## SUPPLIED PASSAGE
That Engels would adopt Stone’s tactics some 18 years later is no surprise to those who know him. Stone, after all, is his mentor.

“Whenever I see Jacob with his megaphone at, let’s say it’s the Broward County election board, I think, it screams to me of a Stone tactic,” said one Stone associate, who asked not to be named out of fear of angering his political allies.

“Jacob is smart, media-savvy, and unafraid and loud, which pretty much describes Roger at Jacob’s age,” said Michael Caputo, a GOP operative who once worked as Stone’s body man.  

Engels first met Stone in 2013, after working in various Young Republican groups. Stone invited him to cover a speech he was giving to the Orange County Libertarian Party and Engels soon entered the operative’s orbit.

## WHAT IS ASKED
A. Answer these questions from the passage on Engels and Stone:
(i) Who is Engels's mentor?
(ii) Who once worked as Stone's body man?
(iii) In what year did Engels first meet Stone?
B. Continue the passage on Engels and Stone from its last sentence.

Records of locating words and elements
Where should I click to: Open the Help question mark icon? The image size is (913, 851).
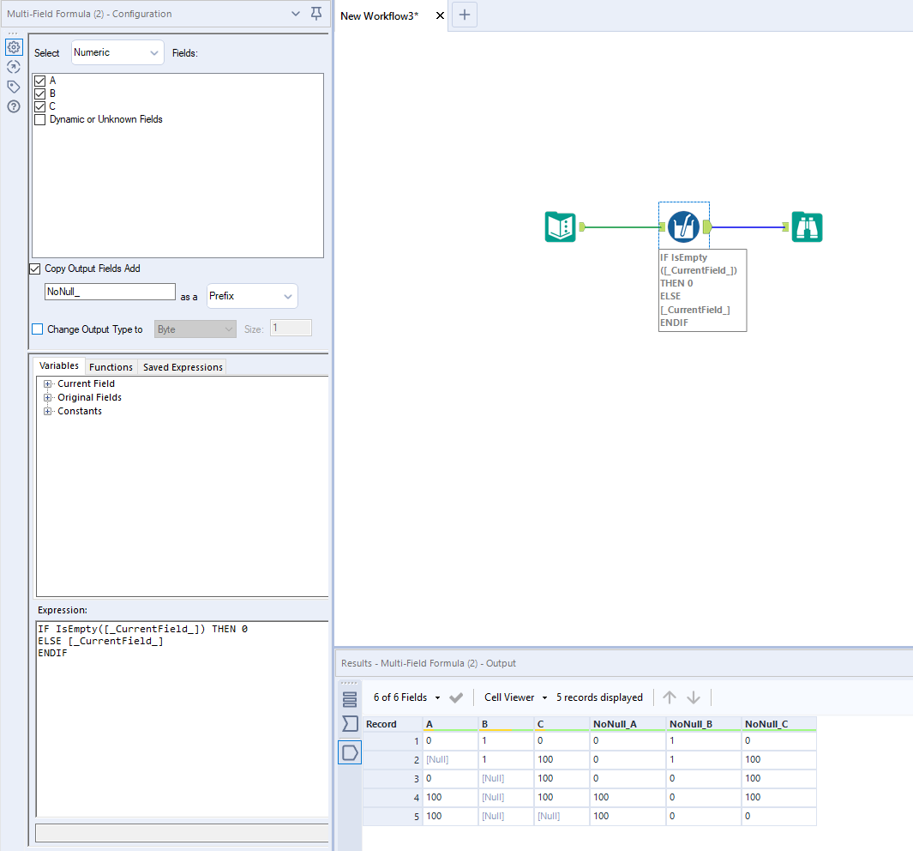pos(14,106)
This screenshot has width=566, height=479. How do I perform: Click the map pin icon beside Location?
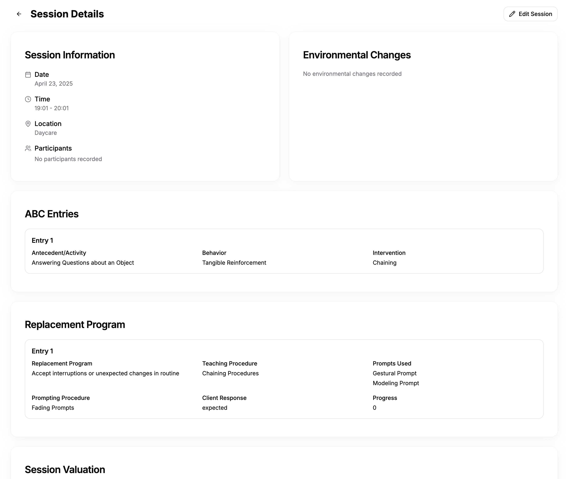click(x=28, y=124)
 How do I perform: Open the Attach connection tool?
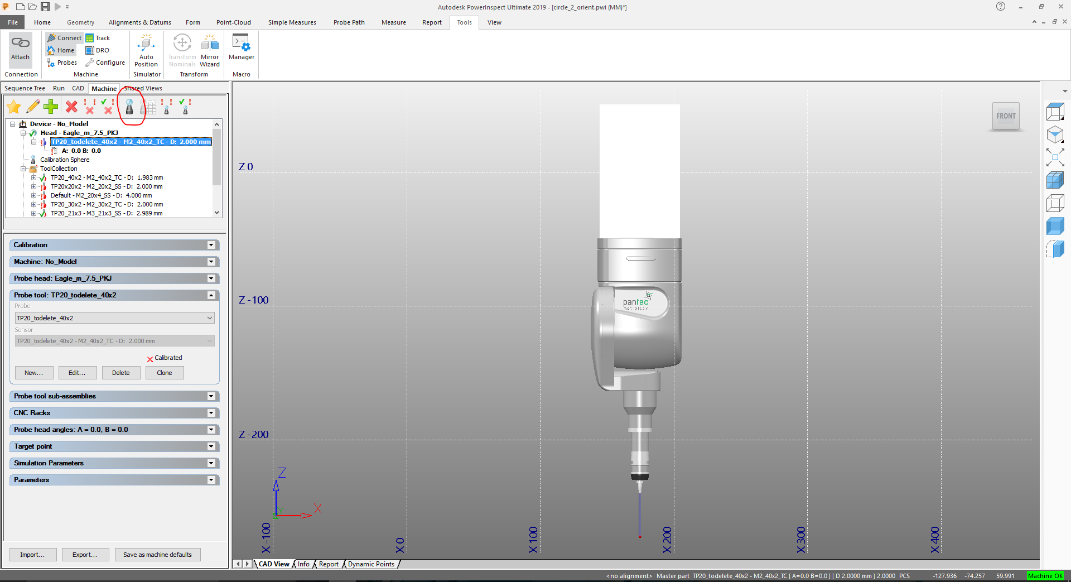point(20,50)
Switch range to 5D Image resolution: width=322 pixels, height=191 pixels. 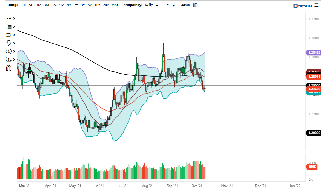point(31,5)
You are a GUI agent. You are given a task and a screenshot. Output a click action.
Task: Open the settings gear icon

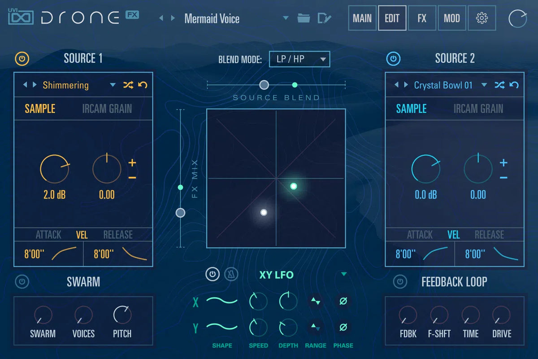pos(482,18)
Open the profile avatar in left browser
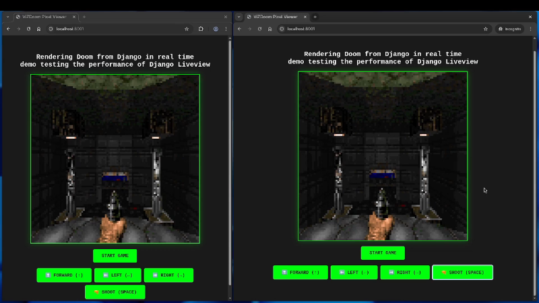Image resolution: width=539 pixels, height=303 pixels. [216, 29]
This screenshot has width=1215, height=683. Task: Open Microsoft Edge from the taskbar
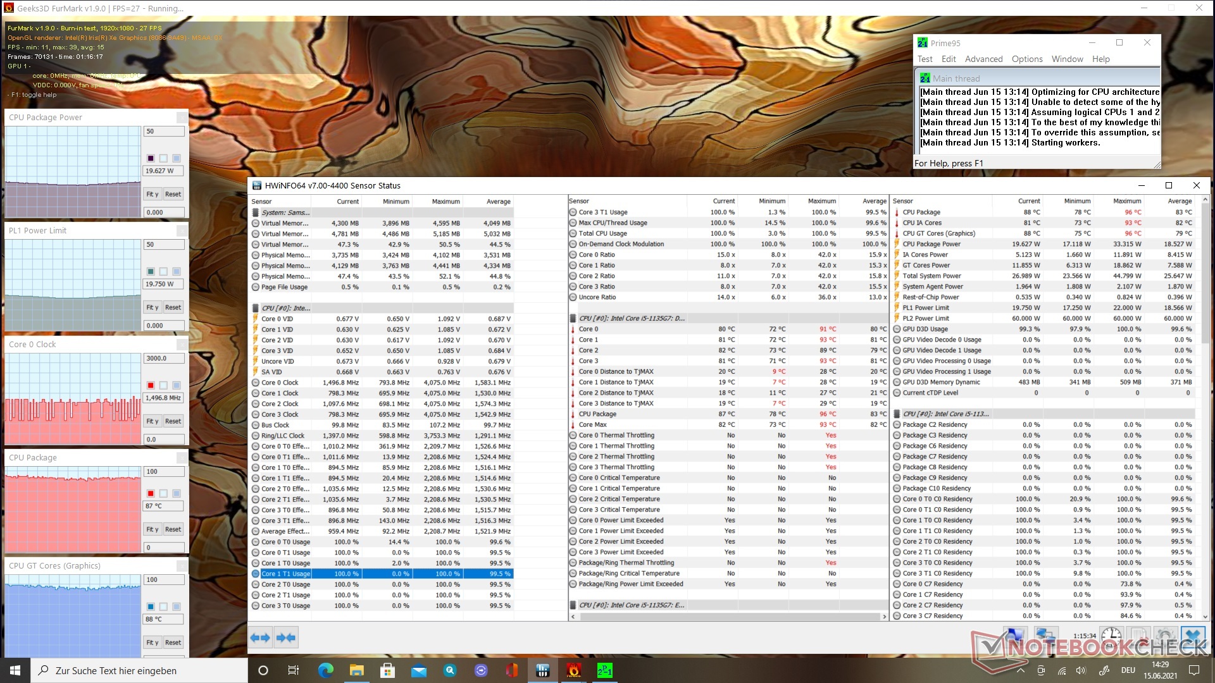[325, 670]
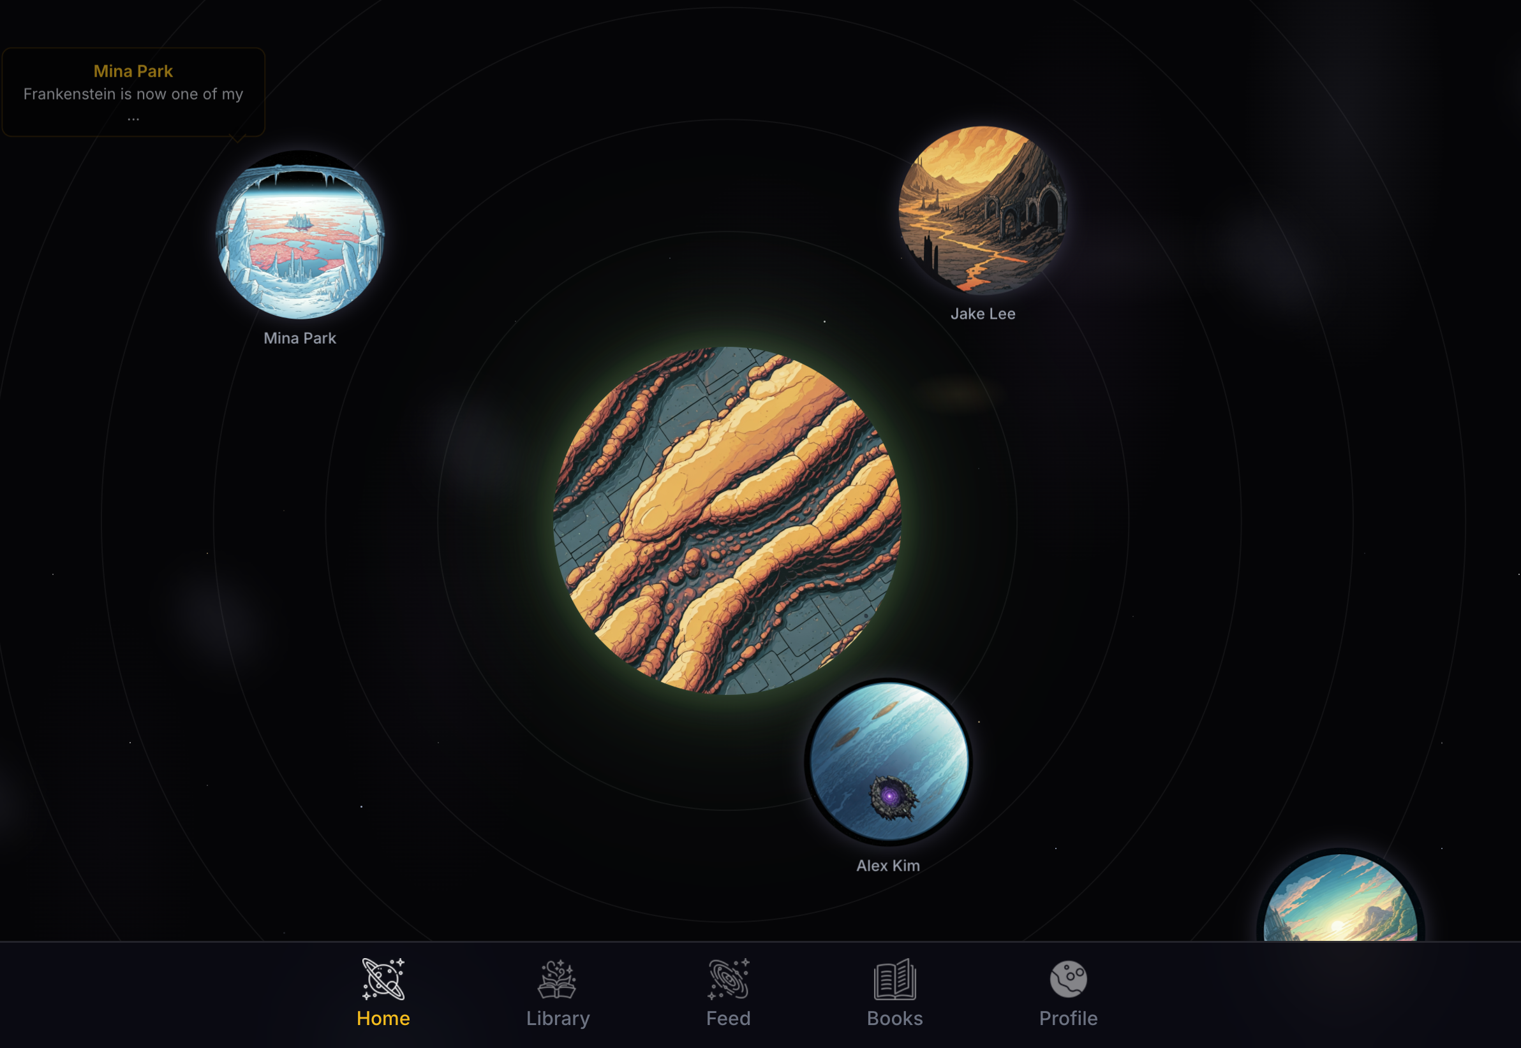
Task: Click the Home planet icon
Action: click(383, 978)
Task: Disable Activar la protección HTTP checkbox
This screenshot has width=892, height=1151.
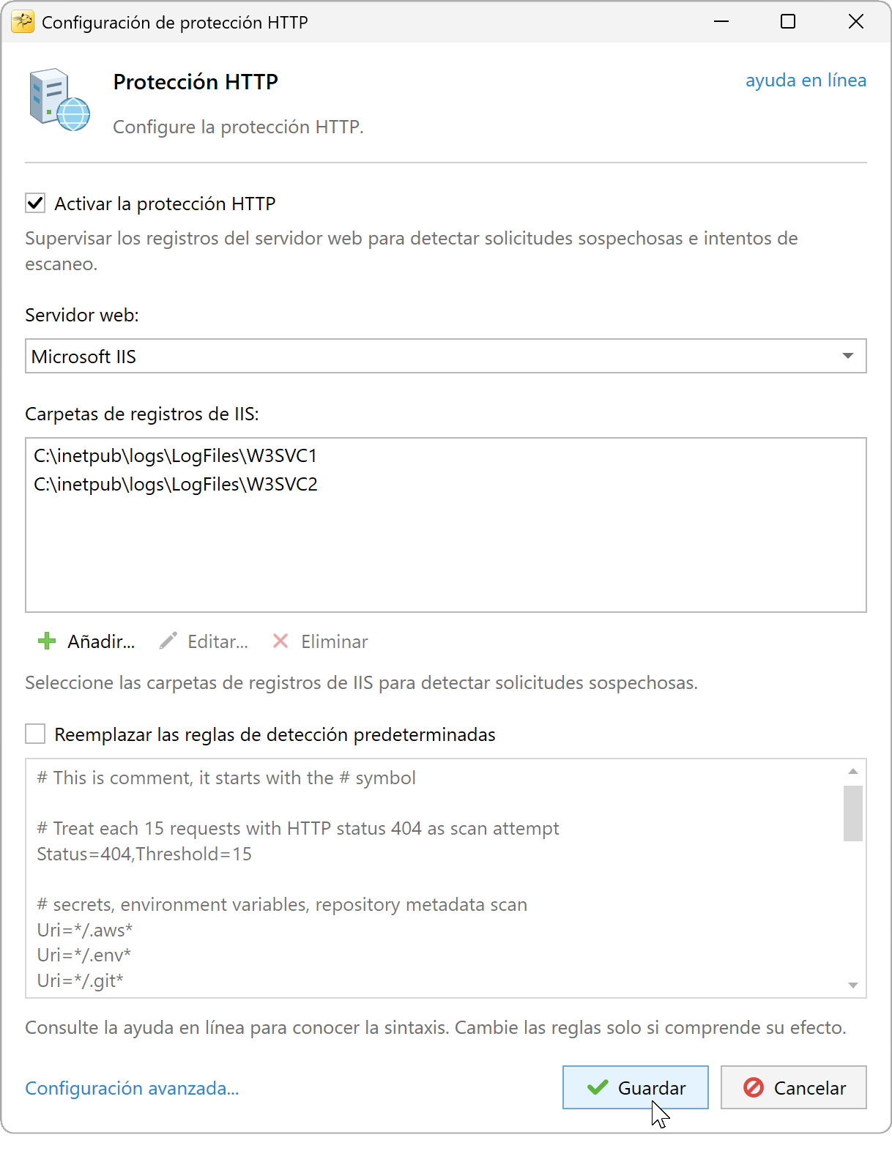Action: [x=35, y=203]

## ANSWERS BELOW
A.
(i) Roger Stone
(ii) Michael Caputo
(iii) 2013

B.
A slight man with a shock of dyed-blond hair, Engels favors suits, though not with the sartorial splendor of Stone’s. Both men, however, do have tattoos of infamous presidents on their bodies—Richard Nixon on Stone’s back, and Andrew Jackson on Engels’ arm. (Engels says he got the tattoo a year before meeting Stone.) And Engels has also begun wearing Coke-bottle sunglasses that are suspiciously shaped like Stone’s own signature frames.

Stone helped promote Engels’ career, inviting him on his Infowars show. In one 2017 appearance, he praised Engels for operating a “powerhouse” website that he claimed had been targeted by Soros’ minions. In return, Engels urged the audience to buy Infowars’ brand of brain pills. “I have broken a lot of stories taking on the establishment, and I really, firmly believe that without Brain Force Plus, I would not have been able to do that,” Engels said.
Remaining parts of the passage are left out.